Saturday, November 19, 2005

Harold Ford in the News


Thanks to an alert reader who sent along this link, about the furious, emotional maneuvering and debate over a "cut and run in Iraq" motion in the House on Friday, with the following money quote:
Democrats booed and shouted her down _ causing the House to come to a standstill.

Rep. Harold Ford, D-Tenn., charged across the chamber's center aisle screaming that it was an uncalled for personal attack. "You guys are pathetic. Pathetic," yelled Rep. Marty Meehan, D-Mass.
It's good to know Ford can get worked up about some things, even if it's not the important local things like bankruptcy bills and private property rights.

As for Murtha, it's been pointed out that he's had this position for nearly 18 months, and it's only now that suddenly it's in the news. (More here.) The way to win the conflict is to stay and do the job, not half-ass it with flickering support at home. The Democrats are still stuck on thirty years ago, Vietnam, and the Iraqi War is nothing like that. When we failed in the Southeast Asian sphere, a few million Asians died; what did that mean to us then? Or to the Democrats? Not much.

But if we fail in Iraq and the greater Middle East, we can expect more terror attacks across Europe, Indonesia, Australia and the US. More civil riots like France and civil unrest like Denmark, Sweden, Germany, etc.

Vietnam was a front in a proxy war fought between the United States and the Soviet Union / Communist China. The combatants never came into direct war between each other, but used smaller conflicts in small nations to advance themselves. The Iraq War is a direct conflict front. We are fighting the Arab Islamic theo-fascists in order to stop them, to allow the nations of the Middle East to develop into modern republican democratic states.

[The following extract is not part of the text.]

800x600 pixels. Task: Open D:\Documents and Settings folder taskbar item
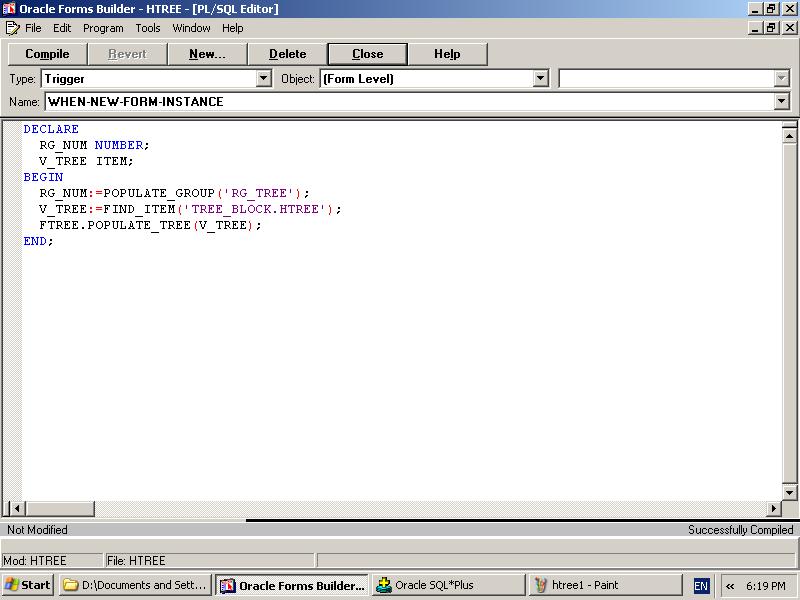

We went into Afghanistan because they were the proximate cause and root of the attacks of 9/11. We went into Iraq because we had long-standing reason to, and the motivation to finish the job left by Desert Storm in the 90s. Why not Saudi Arabia and Iran first, who had more direct connections to the 9/11 terrorists? Because sometimes in battle, or war, you don't go straight for the target, but go after another front. In doing so, you weaken the main front. When the job is finished on the flanks, the main front is already crumbling or collapsing, and your job is much easier.

If we had gone straight into Iran or Saudi Arabia, we would have faced terrible slaughter, World War II type bloodbaths and battles. There would have been no sympathy from the common people as their is in Iraq.

George Bush is right in that freedom is a powerful weapon. Reagan defeated the Soviet Empire the hard way, but the numerous smaller revolutions (Poland, Chezchoslovakia, Ukraine, etc.) were mostly bloodless. (Yes, Yugoslavia was a bloodbath; and we're still there! Great exit strategy, President Clinton and Secretary of State Madeliene Albright!) We see the smaller revolutions happening now across the Middle East -- Syria, Lebanon, Kuwait, the Palestinians, etc.

I do worry rightly about America moving from a Republic to an Empire. Woodrow Wilson and Franklin Roosevelt started us down that path; Democrats both. But the rest of the world's countries aren't the meta-European nation-state. There are decades of guided developement to go before we can withdraw from the world again.

We are a long way from being an Empire right now. The coming years will see the rise of India and China, and maybe Brazil, and the new era of the regional power.

Cut and run is Democratic opportunism of the old isolationist streak in populist American politics. They used to deplore it when it was Wilson and Roosevelt and Clinton in charge. We should deplore it in them today. We have set a task for ourselves, rightly or wrongly. The time to debate and blunt it was three years ago, but they didn't have the nerve to do it then, nor the support. Now is not the time. History taught us that lesson. I don't think we need to go back thirty years to relearn it.